10 Alternating Lateral Step Ups

Core Finisher: 3 Rounds

10 Plank Push-Ups

10 Hollow Rocks

10 Eccentric Sit-Ups

Alright Spartans way to work Week 4/Day 2 time for some more conditioning! It’s time to test that endurance with some longer runs paired with some lateral steps-ups to really feel that burn.

Active Recovery

Week 4, Day 3 - Wednesday - March 27, 2019

5 Rounds:

  • Banded Toe Taps
  • Banded Squat Jumps
  • Banded Deadbugs
  • Banded Pull Aparts
  • Banded OH Squats

Strength

Week 4, Day 4 - Thursday - March 28, 2019

Hey everybody! The two main pieces of equipment you’ll need for today’s Spartan Fit workout will be a medicine ball and kettlebell.

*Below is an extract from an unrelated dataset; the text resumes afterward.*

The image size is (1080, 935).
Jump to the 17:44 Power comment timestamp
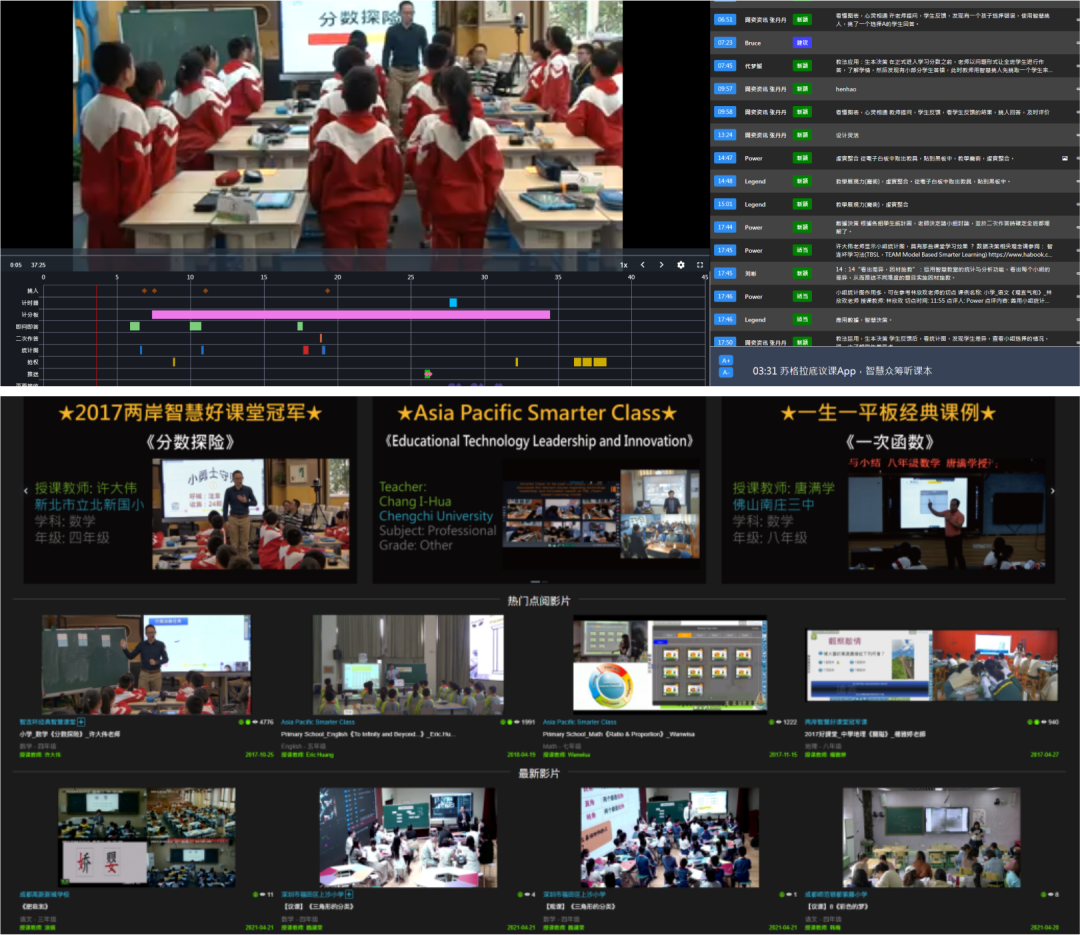pyautogui.click(x=725, y=227)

Our first circuit consists of:

5 MB Slams

5 MB Windmills

5 Wall Balls

Coming in hot with 6 rounds will be:

15 Goblet Squat

15 Push Press

15 Deadlifts

15 Bird Dogs

For the goblet squat, keep the kettlebell at chest level, sit those hips back and shift weight back onto your heels. When it comes time to stand back up, maintain weight in the heels and squeeze your glutes at the top.

Bird dogs with be done on the floor on all fours. From there you’ll reach out with opposite arm, opposite leg while keeping your core stable and facing the ground. The key here will be maintaining a consistent and steady breath along with a tight core.

HIIT

Week 4, Day 5 - Friday - March 29, 2019

It’s feel good friday and it’s time for some high intensity interval training. Let’s get to work!

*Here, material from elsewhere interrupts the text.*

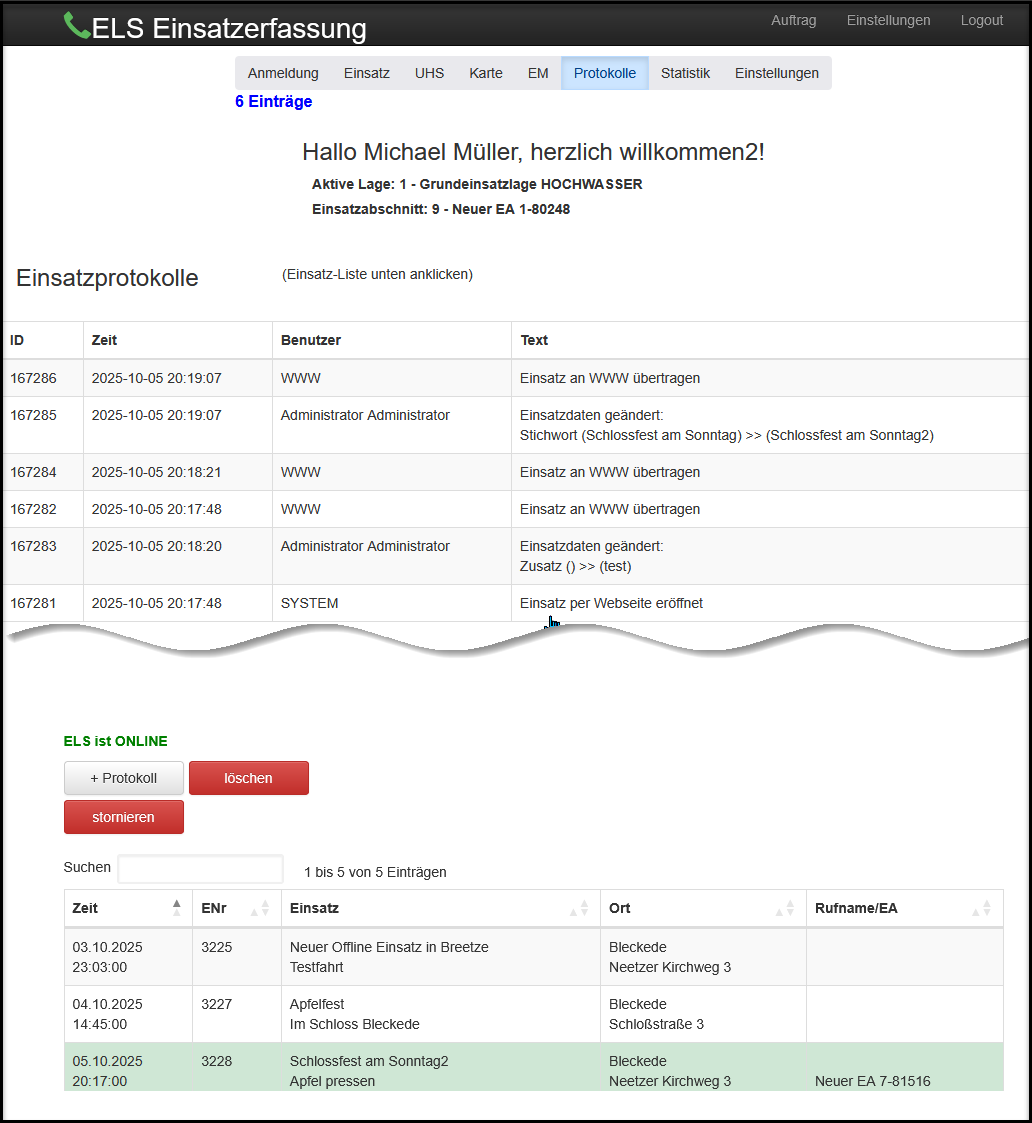Click the green phone logo icon
Viewport: 1032px width, 1123px height.
[77, 26]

Today we’ve got 5 rounds of:

:60 Box Jump Overs

:60 Ring Rows

:60 MB Slams

:60 Pull-Ups

:60 Jump Rope

We’re spicing up our traditional box jumps and adding a burpee after each rep. The goal here is to get as many reps as possible while maintaining proper form at all times. How many reps can you get?

Burpee Box Jump Says It All

Week 4, Day 6 - Saturday - March 30, 2019

Great job Spartans, YOU MADE IT! We’re so proud of the progress you’ve made over the last 4 weeks. For our last Spartan Fit workout, we’re hitting the ground running for 25 minutes followed by 25 REPS OF THE FOLLOWING:

25 Hollow Rocks

25 Bent Over Rows

25 Single Leg Glute Bridges

25 Burpee Box Jump

For a burpee box jump, face the box. Lower into quarter-squat position start with arms behind your body. Jump up onto the box throwing arms up and away from body helping guide momentum. Jump down right into a burpee and repeat. You’ve completed a solid burpee box jump.